CURSO VERANO UIMP / SIN NOTICIAS DE GURB, de Eduardo Mendoza.


Hoy voy a colgar una lista elaborada por el escritor Eduardo Mendoza (Barcelona, 1943). Del 12 al 16 de agosto tuve la oportunidad de asistir al curso que impartió en la Universidad Internacional Menéndez Pelayo en Santander (Palacio de la Magdalena) titulado Los libros que hay que leer. Eduardo Mendoza es divertido cuando escribe y es divertido como conferenciante. Era verano, hacía calor, y el ambiente estaba lleno de sonrisas. Allá va la lista:

La Biblia.
La Abadía de Northanger, de Jane Austen.
Memorias de la casa muerta, de Dostoyevsky.
La busca, de Baroja.
Si esto es un hombre, de Primo Levi.
El Quijote, de Cervantes.
Guerra y paz, de Tolstoy.
Anales, de Cornelio Tácito.
Edipo Rey, de Sófocles.
El sur, de Borges.
Las desventuras del joven Werther, de Goethe.
La vida es sueño, de Calderón de la Barca.
Hamlet, de Shakespeare.
La metamorfosis, de Kafka.
Divina Comedia, de Dante.
Cándido, de Voltaire.
Las amistades peligrosas, de Choderlos de Laclos.
Moby Dick, de Melville.
La isla misteriosa, de Julio Verne.
El sueño eterno, de Raymond Chandler.
El hombre del traje marrón, de Agatha Christie.
Pedro Páramo, de Juan Rulfo.
Cien años de soledad, de Gabriel García Márquez.
Todo se desmorona, de Chinua Achebe.
Libro de la almohada, de Sei Shonagon.
En busca del tiempo perdido, de Marcel Proust.

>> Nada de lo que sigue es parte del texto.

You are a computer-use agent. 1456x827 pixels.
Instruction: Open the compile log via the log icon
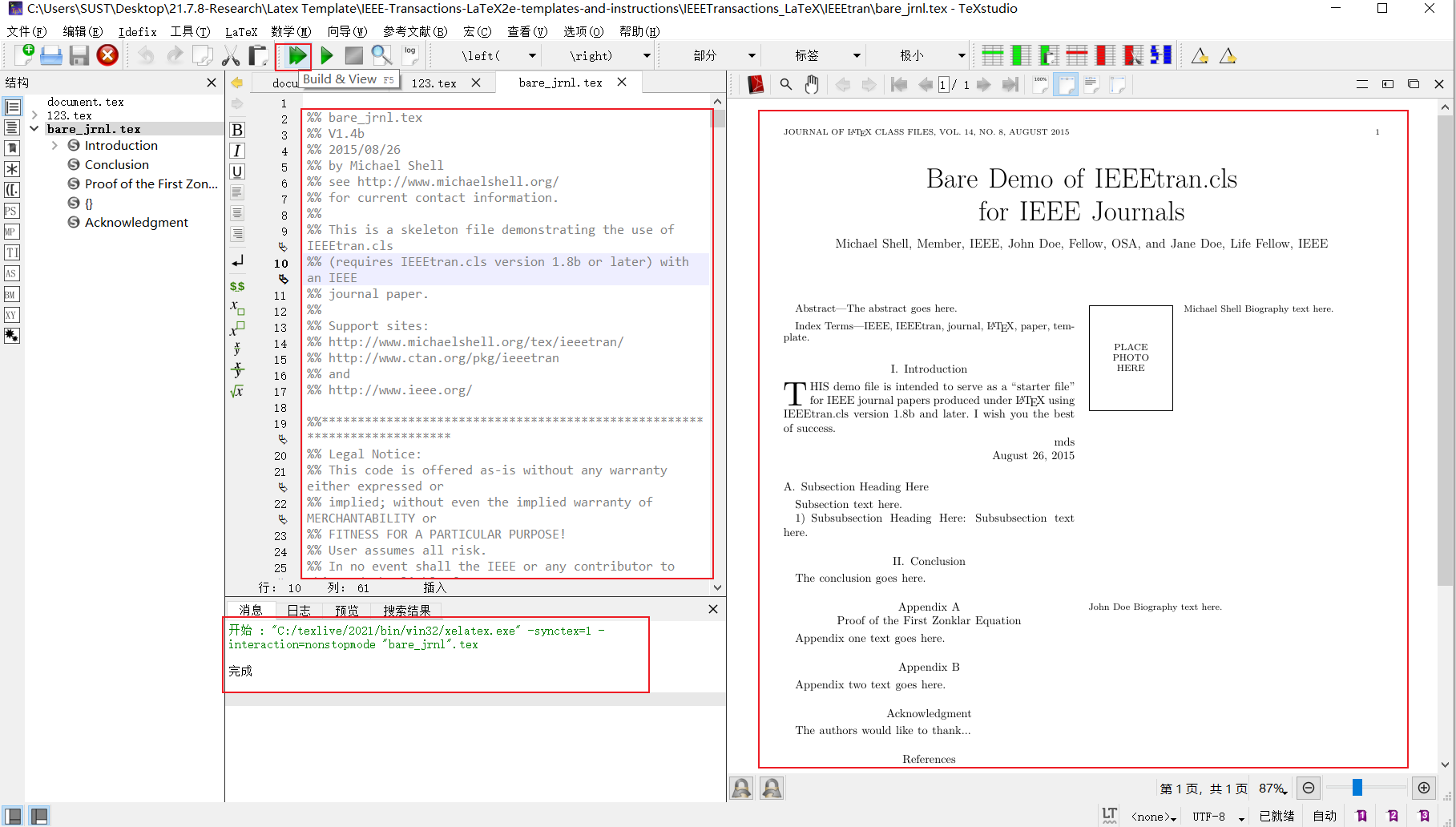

Eduardo Mendoza no recomendó ninguno de sus libros (en más de una ocasión nos dijo que si se sentía orgulloso de algo era de su trabajo como traductor) pero V. hace mucho me comentó que se lo había pasado pipa leyendo Sin noticias de Gurb. A. y A., dos compañeros del curso me regalaron por mi cumple el libro, y en pocos días lo devoré. En el año 1990 apareció Sin noticas de Gurb publicado por entregas en el periódico El País y un año después salió a la luz como libro.

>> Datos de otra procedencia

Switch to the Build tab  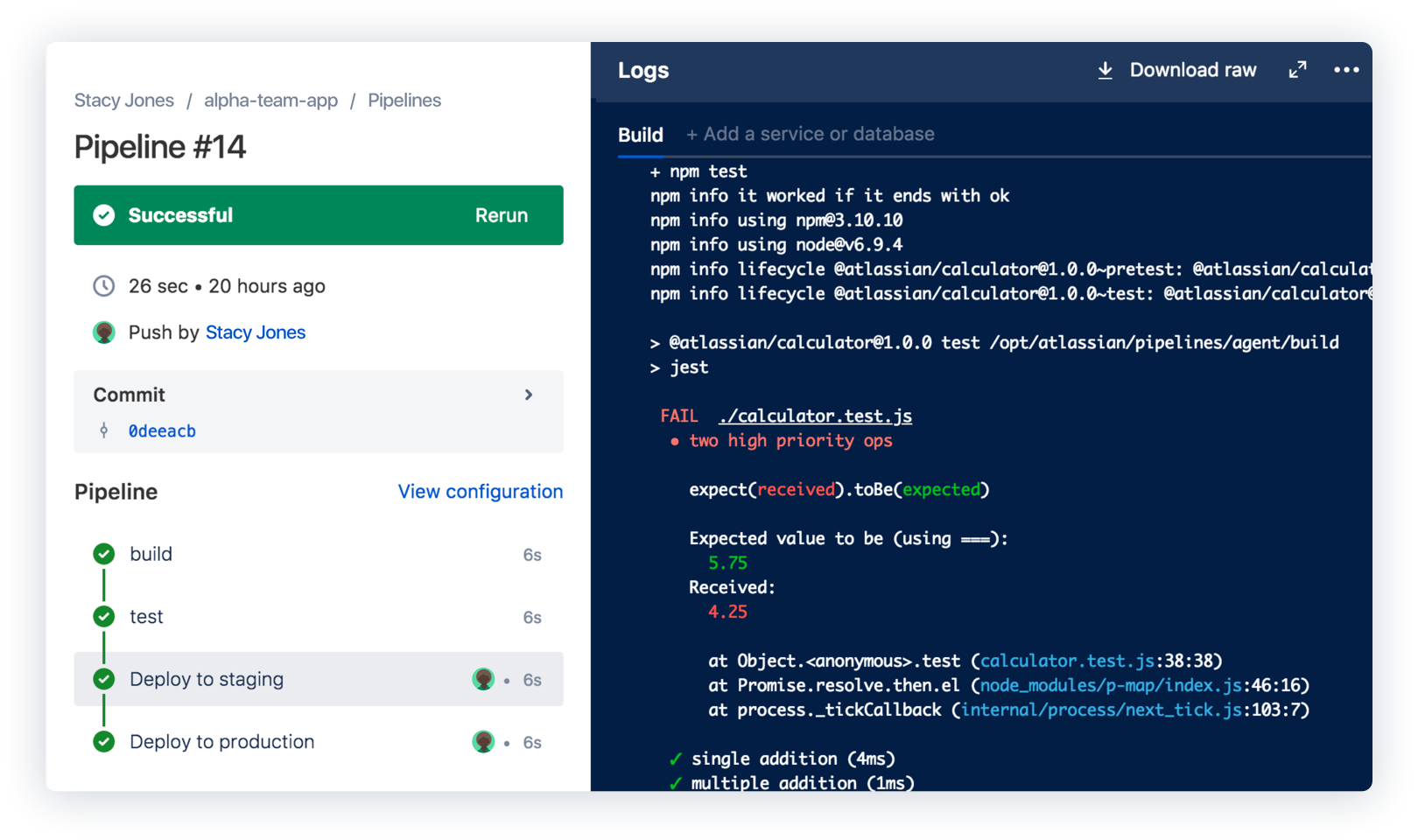[641, 134]
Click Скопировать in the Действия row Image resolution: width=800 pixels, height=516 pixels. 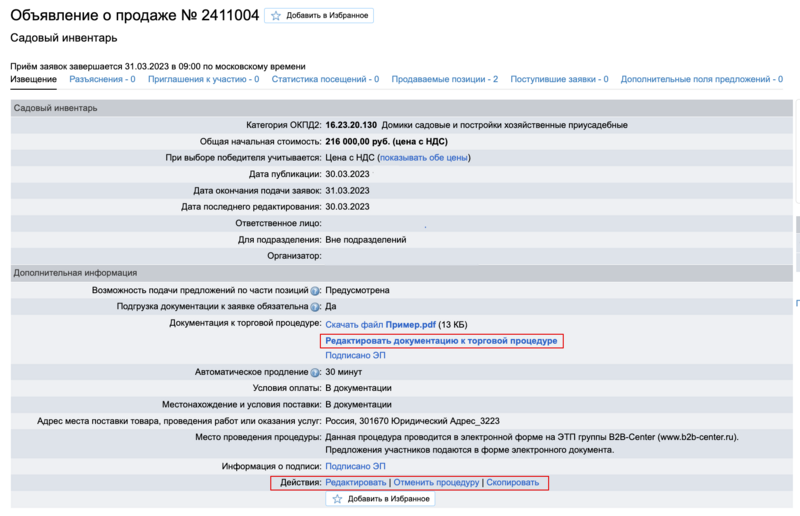pos(513,483)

            Eduardo Mendoza no comprende el gran éxito del libro, pero el caso es que mi ejemplar es la 44ª impresión. ¿Qué entenderán los que leen el libro –traducido – y no tienen las referencias necesarias como para saber quién es la cantante Marta Sánchez ni lo que representaba en aquella época? Se pregunta. El caso es que como me dijo V. te lo pasas muy bien siguiendo la pista de Gurb. Porque Gurb apenas aparece en el libro, ha desaparecido, y  junto a uno de sus compañeros alienígenas tendremos que emprender la tarea de encontrarle en la Barcelona preolímpica. Gurb se ha transformado en Marta Sánchez, y no sabemos dónde carajo está.

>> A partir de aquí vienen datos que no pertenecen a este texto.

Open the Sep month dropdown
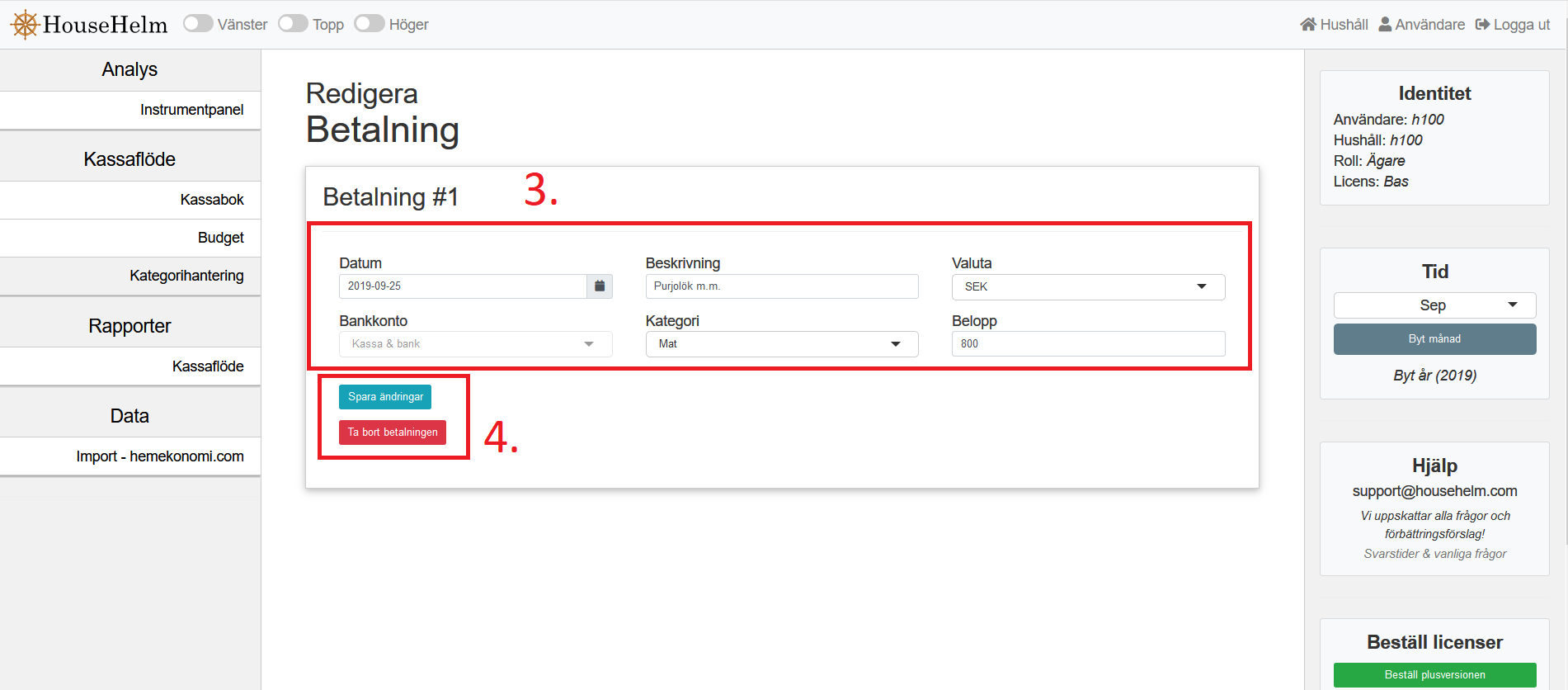1568x690 pixels. click(1434, 305)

            Novela breve escrita en forma de diario, está dividida en quince capítulos (desde los días 9 hasta el 24). El diario lo va escribiendo ese extraterrestre compañero de Gurb, y en él anotará unas cuantas veces la frase que da título del libro: Sin noticias de Gurb. Hasta que de con él conocerá a varias personas, nuestras costumbres, nuestra sociedad, paseará por esa Barcelona llena de socavones.

            Hace ya días que lo leí y cada vez que pienso en él me sale una sonrisa y  me viene a la cabeza la canción de los bolígrafos Bic pero con Gurb.

Gurb naranja escribe fino
Gurb cristal escribe normal
Gurb naranja, Gurb cristal
Dos escrituras a elegir
Gurb, Gurb, Gurb, Gurb, Gurb


Cuando leo a Mendoza tengo presente la distinción que hacía Bryce Echenique entre el humor cervantino y el humor quevedesco: el primero está ligado a lo sonriente, lo tierno, lo irónico, mientras el segundo es más sarcástico y cruel. Sin duda Eduardo Mendoza,  tanto como escritor como conferenciante se decanta por el primero.


Patricia L.D.

Nota 1: Obviamente la lista se quedó corta pero sólo teníamos cinco días, y entre conferencia y conferencia también fueron saliendo otros libros. Lo que me gusta de Eduardo Mendoza es que sabe desviarse del programa y perderse si es necesario. No obstante, el programa lo vimos entero.
Nota 2: “Sin noticias de Gurb” es un libro que mandan leer a los adolescentes, suele gustarles mucho. 


jueves, 8 de agosto de 2013

DIARIO DE 1926, de Robert Walser.

 La uÑa RoTa, Segovia. Mayo 2013. 80 páginas. 12 euros.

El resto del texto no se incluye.